Ploiesti is the capital city of Prahova County, Romania. The city is located 56 km (35 miles) north of Bucharest and has a population of 232,452 (according to the 2002 census), making it the ninth-largest city in Romania.

The city was founded in 1596, during the reign of Mihai Viteazul (Michael the Brave). In the mid-19th century, the Ploiesti region became one of the most important oil extraction and refinery sites in the world. The city is also remembered as the site of the Republic of Ploiesti, a short-lived 1870 revolt against the Romanian Monarchy.

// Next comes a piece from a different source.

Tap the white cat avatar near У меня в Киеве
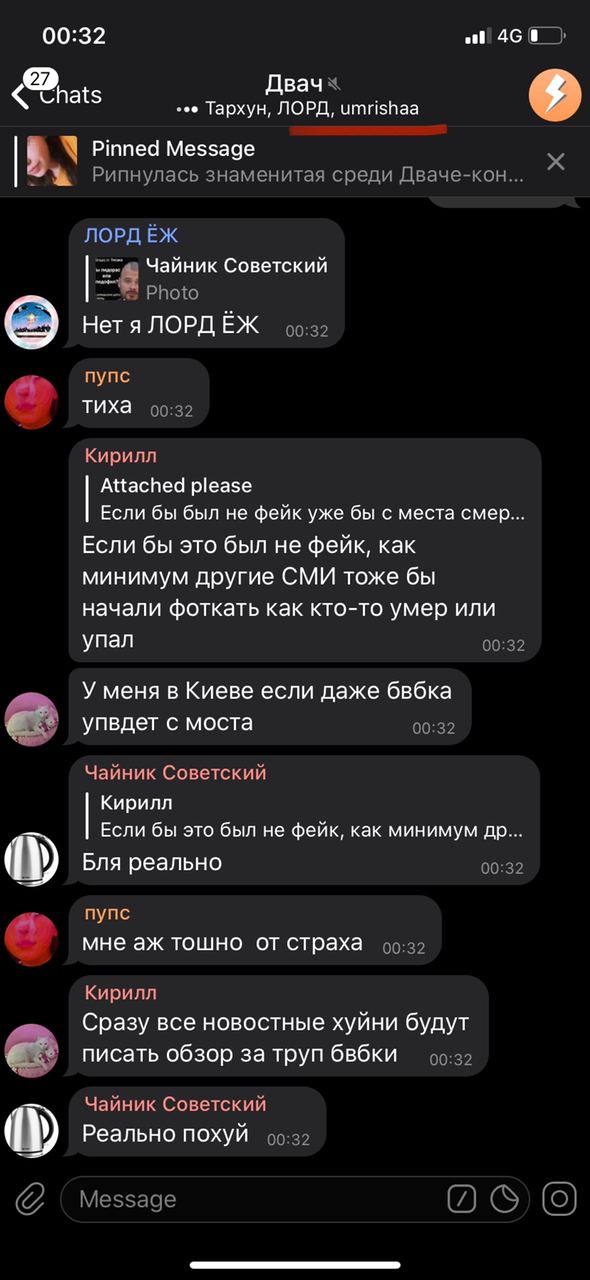Image resolution: width=590 pixels, height=1280 pixels. (x=31, y=719)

Ploiesti oil storage tanks on fire after being bombarded by the United States Army Air Forces in Operation Tidal Wave, August 1943. The city was badly damaged by an earthquake in 1940, but managed to become the main source of oil for Nazi Germany during World War II, when Romania was allied to Germany. Following the war, the new Communist regime nationalized the oil industry, which had largely been privately owned, and made massive investments in the oil and petroleum industry in a bid to modernize and repair the war damage.

After the Romanian Revolution of 1989, Ploiesti has experienced rapid economic growth due to major investments from foreign companies, including Lukoil, Unilever, Coca-Cola, Interbrew and British American Tobacco. Ploiesti is also a developed textile manufacturing center. Although oil production in the region is constantly declining, there is still a flourishing processing industry that includes four oil refineries linked by pipelines to Bucharest, the Black Sea port of Constanta and the Danube port of Giurgiu.

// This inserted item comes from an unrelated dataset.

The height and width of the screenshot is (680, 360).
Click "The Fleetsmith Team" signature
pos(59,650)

Ploiesti is an important railway center linking Bucharest with Transylvania and Moldavia. The public transport system of Ploiesti is run by Regia Autonoma de Transport Ploiesti (RATP), and includes an extensive network of buses, trolleybuses and trams. Ploiesti's distinctive yellow bus fleet is one of the most modern in Southeastern Europe.

Ploiesti is home to the Oil & Gas University, Ploiesti Philharmonic Orchestra —one of the top rated philharmonic orchestras in Romania, two formerly-First Division football (soccer) clubs (Astra and Petrolul) and also some very unique museums:
Oil National Museum - Ploiesti, unique in the country and also quite rare in the world;
• " Nicolae Simarche" Clock Museum - Ploiesti, a unique museum in Romania, it offers the visitors the opportunity to follow the evolution of the time measuring devices from the first "clocks"-sun dials, burning clocks, clocks with water or sand to the "ancient" mechanical clocks and the modern ones;
History and Archeology Museum Prahova: The museum is housed in an imposing building, historical and architectural monument, hosting coins collection and medals collection, the room dedicated to the writer I.A. Bassarabescu and the Lapidarium. Lately, it was enriched with the hall "Mihai Viteazul si Ploiestii", the „Sport in Prahova county along the centuries" hall and a hall with archeological vestiges from Targsor Reservation.